SC: Well, and he's criticized for that. I mean, first of all, the Kremlin did not do anything to help put Trump in the White House. There's zero evidence. Moreover, there are maybe a half a dozen major newspapers in Russia that are close to the Kremlin. So if you want to know what the debates are inside the Kremlin, inside the 30 or 40 people, "the collective Putin" as he's called in Russia, you read these newspapers. And during the electoral presidential campaign in 2016, in these Russian newspapers was a grave uncertainty of which candidate would be better for Russia, Trump or Clinton.

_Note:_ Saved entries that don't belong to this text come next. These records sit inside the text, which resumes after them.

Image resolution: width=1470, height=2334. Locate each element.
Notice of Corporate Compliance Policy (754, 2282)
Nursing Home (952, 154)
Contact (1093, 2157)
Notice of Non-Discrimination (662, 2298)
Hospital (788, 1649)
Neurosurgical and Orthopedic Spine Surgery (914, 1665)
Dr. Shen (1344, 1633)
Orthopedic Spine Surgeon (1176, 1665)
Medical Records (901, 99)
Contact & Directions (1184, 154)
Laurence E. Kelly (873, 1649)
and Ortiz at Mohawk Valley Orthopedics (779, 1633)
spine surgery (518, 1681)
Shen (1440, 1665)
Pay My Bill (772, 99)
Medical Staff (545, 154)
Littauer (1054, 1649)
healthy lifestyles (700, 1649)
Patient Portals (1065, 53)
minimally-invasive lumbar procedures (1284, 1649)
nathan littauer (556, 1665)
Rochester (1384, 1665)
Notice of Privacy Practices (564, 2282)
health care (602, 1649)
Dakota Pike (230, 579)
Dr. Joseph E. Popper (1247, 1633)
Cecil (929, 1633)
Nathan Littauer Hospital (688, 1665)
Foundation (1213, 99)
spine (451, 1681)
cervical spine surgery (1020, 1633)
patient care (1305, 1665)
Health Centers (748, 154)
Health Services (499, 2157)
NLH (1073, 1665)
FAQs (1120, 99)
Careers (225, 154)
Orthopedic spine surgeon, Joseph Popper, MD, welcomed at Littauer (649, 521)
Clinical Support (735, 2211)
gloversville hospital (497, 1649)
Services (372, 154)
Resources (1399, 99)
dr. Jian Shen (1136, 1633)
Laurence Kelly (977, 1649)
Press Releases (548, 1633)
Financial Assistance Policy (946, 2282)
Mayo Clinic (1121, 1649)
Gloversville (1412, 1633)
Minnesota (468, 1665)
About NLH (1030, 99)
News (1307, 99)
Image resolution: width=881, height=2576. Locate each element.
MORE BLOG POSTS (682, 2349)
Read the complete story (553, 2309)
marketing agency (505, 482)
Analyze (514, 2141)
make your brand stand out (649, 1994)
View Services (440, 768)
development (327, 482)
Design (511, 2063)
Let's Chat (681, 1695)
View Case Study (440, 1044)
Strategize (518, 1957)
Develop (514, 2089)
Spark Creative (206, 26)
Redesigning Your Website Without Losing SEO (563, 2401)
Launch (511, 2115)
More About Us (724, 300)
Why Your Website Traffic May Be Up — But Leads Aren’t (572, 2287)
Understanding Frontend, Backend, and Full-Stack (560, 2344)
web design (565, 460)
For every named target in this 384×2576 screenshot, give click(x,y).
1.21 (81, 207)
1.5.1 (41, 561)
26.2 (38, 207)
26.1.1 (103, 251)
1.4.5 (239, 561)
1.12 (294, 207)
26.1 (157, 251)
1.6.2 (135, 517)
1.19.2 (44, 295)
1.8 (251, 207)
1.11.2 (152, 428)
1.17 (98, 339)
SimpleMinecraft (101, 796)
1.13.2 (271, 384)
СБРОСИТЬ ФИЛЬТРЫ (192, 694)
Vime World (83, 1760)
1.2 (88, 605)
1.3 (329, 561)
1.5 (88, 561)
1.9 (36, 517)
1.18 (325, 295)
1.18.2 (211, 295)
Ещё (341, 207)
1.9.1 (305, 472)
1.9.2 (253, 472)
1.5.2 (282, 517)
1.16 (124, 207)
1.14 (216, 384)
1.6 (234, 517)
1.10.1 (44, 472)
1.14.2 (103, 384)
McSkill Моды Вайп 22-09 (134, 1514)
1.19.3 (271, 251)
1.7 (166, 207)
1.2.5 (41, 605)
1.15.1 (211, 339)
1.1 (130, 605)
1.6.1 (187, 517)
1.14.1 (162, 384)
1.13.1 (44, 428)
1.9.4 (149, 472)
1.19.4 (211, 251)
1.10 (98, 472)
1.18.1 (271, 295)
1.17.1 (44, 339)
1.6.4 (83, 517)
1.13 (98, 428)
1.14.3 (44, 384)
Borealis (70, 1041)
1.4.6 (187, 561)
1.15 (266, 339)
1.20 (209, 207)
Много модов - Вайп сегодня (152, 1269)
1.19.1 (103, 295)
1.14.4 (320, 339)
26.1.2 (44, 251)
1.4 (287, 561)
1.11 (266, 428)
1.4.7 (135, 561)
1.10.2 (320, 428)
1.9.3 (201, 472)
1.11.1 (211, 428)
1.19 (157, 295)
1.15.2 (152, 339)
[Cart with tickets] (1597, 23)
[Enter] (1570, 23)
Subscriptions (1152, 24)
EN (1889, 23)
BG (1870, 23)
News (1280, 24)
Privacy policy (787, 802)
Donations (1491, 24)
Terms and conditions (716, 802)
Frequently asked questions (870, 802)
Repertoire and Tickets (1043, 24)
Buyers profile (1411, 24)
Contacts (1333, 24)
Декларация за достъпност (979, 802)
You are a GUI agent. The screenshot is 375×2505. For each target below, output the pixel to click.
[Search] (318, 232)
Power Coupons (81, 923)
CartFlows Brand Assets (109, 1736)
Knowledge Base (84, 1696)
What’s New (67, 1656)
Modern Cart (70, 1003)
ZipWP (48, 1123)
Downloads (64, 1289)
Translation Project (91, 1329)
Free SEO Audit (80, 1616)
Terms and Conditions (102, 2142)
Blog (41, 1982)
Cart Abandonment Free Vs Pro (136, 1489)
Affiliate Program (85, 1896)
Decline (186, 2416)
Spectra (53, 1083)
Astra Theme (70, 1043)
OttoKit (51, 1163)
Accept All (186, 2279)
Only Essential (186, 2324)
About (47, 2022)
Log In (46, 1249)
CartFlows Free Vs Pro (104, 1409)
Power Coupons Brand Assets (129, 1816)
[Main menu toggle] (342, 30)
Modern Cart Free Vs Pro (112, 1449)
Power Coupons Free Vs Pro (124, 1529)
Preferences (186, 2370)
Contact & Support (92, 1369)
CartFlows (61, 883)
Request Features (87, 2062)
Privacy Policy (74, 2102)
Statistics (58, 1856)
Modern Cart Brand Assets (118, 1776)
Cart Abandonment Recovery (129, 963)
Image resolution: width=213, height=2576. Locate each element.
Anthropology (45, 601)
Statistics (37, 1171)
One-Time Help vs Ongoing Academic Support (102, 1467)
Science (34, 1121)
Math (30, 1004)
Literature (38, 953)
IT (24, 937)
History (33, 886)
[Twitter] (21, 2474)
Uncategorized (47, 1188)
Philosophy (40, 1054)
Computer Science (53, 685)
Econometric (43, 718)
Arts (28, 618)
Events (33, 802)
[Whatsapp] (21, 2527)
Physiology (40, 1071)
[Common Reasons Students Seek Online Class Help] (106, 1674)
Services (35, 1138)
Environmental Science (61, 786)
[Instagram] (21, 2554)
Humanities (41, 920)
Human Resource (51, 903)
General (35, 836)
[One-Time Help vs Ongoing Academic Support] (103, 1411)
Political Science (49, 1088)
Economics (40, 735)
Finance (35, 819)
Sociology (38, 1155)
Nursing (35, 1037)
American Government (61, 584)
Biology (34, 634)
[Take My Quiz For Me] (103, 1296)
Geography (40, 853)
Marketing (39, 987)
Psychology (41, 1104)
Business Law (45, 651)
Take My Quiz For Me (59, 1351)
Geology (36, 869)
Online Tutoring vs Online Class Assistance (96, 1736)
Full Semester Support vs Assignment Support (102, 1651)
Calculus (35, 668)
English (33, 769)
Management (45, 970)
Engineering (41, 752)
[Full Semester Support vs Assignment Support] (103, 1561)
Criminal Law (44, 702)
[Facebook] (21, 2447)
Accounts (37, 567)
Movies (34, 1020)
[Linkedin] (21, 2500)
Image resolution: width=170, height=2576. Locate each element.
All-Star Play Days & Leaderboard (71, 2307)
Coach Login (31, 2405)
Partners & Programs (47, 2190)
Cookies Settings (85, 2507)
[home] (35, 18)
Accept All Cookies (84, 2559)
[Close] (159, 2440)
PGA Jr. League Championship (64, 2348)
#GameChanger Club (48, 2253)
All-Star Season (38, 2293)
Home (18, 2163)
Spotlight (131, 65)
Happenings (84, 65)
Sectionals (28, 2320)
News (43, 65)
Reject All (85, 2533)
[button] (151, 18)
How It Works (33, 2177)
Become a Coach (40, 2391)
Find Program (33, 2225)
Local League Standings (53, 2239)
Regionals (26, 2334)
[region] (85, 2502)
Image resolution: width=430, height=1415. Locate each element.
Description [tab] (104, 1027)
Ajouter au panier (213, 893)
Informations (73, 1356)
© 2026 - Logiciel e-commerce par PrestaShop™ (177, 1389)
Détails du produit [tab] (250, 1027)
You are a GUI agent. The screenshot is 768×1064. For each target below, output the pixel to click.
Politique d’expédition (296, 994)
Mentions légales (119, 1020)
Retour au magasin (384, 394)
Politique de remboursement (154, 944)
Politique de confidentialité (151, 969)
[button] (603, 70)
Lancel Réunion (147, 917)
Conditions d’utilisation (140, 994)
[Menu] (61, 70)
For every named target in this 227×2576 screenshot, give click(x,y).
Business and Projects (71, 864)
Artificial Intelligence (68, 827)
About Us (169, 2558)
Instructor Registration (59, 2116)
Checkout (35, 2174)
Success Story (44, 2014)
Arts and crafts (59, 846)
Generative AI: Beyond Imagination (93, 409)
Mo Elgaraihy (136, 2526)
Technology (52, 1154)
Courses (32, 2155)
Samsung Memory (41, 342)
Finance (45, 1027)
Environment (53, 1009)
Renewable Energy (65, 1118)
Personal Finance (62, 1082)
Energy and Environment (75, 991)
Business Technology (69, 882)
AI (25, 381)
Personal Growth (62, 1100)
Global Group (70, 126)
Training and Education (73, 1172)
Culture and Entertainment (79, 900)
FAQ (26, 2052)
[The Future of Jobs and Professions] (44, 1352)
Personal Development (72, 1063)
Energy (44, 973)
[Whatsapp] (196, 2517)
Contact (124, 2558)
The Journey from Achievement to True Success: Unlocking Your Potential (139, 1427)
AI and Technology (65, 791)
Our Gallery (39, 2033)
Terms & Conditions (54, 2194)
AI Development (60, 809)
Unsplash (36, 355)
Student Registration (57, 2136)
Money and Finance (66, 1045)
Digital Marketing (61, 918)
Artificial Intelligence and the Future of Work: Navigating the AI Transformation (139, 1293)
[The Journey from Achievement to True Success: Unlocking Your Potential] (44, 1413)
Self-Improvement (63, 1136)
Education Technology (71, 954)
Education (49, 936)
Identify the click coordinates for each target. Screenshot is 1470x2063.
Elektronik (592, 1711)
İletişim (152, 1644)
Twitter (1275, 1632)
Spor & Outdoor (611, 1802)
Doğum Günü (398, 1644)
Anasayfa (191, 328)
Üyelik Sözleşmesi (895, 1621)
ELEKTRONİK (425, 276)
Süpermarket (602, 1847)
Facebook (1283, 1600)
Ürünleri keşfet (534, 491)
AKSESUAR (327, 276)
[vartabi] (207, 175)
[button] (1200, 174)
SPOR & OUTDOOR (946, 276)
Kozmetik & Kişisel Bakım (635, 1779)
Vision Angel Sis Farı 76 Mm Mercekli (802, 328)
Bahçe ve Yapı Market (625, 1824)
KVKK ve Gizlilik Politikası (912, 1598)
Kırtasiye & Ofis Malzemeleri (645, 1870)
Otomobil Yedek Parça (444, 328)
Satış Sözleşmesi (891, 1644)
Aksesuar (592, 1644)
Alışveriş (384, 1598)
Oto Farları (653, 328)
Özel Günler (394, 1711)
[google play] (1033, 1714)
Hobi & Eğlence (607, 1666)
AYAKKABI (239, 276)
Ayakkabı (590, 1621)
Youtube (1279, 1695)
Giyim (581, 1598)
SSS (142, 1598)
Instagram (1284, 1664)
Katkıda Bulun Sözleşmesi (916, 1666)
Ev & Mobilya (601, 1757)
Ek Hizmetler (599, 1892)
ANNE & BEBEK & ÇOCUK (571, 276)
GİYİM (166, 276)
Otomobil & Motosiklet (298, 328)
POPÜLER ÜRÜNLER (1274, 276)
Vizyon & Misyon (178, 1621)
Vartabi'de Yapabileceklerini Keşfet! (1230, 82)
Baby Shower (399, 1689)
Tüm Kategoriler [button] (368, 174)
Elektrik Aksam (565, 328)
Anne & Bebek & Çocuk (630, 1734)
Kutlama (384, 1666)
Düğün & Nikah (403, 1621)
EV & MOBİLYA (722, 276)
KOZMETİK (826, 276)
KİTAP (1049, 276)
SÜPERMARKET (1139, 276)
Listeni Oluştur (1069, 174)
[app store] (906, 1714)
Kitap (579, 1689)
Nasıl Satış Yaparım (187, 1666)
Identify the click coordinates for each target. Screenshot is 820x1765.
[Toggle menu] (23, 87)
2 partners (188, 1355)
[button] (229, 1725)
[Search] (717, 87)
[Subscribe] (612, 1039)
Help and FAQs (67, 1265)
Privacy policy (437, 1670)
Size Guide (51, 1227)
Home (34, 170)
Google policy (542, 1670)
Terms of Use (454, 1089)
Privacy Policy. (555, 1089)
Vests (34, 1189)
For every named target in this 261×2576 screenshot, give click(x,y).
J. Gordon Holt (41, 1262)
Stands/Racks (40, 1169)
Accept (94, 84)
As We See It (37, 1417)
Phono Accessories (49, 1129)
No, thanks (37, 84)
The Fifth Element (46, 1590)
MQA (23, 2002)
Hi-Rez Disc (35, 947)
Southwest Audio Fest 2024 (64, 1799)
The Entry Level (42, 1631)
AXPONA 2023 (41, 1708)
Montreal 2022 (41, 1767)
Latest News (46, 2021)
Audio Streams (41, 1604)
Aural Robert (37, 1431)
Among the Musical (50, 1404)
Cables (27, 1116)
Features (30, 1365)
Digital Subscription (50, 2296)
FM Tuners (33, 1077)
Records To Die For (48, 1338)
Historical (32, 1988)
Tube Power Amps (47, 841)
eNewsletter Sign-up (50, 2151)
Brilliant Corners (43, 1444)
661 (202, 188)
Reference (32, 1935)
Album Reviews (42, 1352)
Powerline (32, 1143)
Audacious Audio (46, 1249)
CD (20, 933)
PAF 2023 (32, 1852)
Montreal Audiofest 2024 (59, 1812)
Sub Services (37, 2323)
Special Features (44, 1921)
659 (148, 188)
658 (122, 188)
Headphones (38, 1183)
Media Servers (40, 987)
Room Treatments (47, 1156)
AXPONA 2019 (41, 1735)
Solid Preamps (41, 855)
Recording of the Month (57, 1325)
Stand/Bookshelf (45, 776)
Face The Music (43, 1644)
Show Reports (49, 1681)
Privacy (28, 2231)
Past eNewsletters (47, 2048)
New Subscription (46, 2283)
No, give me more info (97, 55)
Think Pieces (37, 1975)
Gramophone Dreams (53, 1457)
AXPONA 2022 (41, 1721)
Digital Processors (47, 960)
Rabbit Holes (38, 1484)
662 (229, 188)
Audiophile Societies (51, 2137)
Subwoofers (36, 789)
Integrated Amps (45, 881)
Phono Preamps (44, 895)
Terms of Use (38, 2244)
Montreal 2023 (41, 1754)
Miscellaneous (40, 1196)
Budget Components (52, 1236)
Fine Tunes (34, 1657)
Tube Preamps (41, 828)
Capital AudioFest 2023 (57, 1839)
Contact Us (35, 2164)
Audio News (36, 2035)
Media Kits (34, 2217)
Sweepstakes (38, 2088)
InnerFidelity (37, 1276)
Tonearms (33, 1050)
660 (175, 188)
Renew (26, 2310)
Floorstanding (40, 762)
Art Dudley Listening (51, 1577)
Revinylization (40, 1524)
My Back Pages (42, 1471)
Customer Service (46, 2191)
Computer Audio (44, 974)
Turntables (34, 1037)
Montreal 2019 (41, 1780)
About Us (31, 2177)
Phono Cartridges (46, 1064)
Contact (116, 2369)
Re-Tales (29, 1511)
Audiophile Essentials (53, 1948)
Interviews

Russia has traditionally preferred the candidate they know, the devil they know. And they assumed that Mrs. Clinton would turn out to be just another American who would talk tough about Russia, but would do business. And they liked her husband. After all, they gave him $500,000 for a speech in Moscow about that time, talk about exchanging money. They worried about Trump; they didn't mind some of the things he said, but they thought he was kind of off the wall and unpredictable. And the Kremlin doesn't like unpredictability, particularly when it's trying to rebuild Russia.
So there's no evidence that they helped Trump; there's not clear evidence that they actually preferred Trump. I mean, this was a debate that went on. So a lot of this is made up in the United States and projected. You used the word "optimist" before; I end by adapting an adage that Russian intellectuals like to use when asked if they're optimist or pessimist about this situation. And they say like this: well, a pessimist thinks things cannot possibly get worse. And an optimist knows they can.
RS: Well, that's a good note on which to end this. I want, first of all, I want to thank Katrina vanden Heuvel for being here, and I want to make it very clear I think The Nation magazine has been the most important political magazine this country has had in its long history. What is it now, a hundred and --
KVH: A hundred and fifty-four years. Thank you, Bob.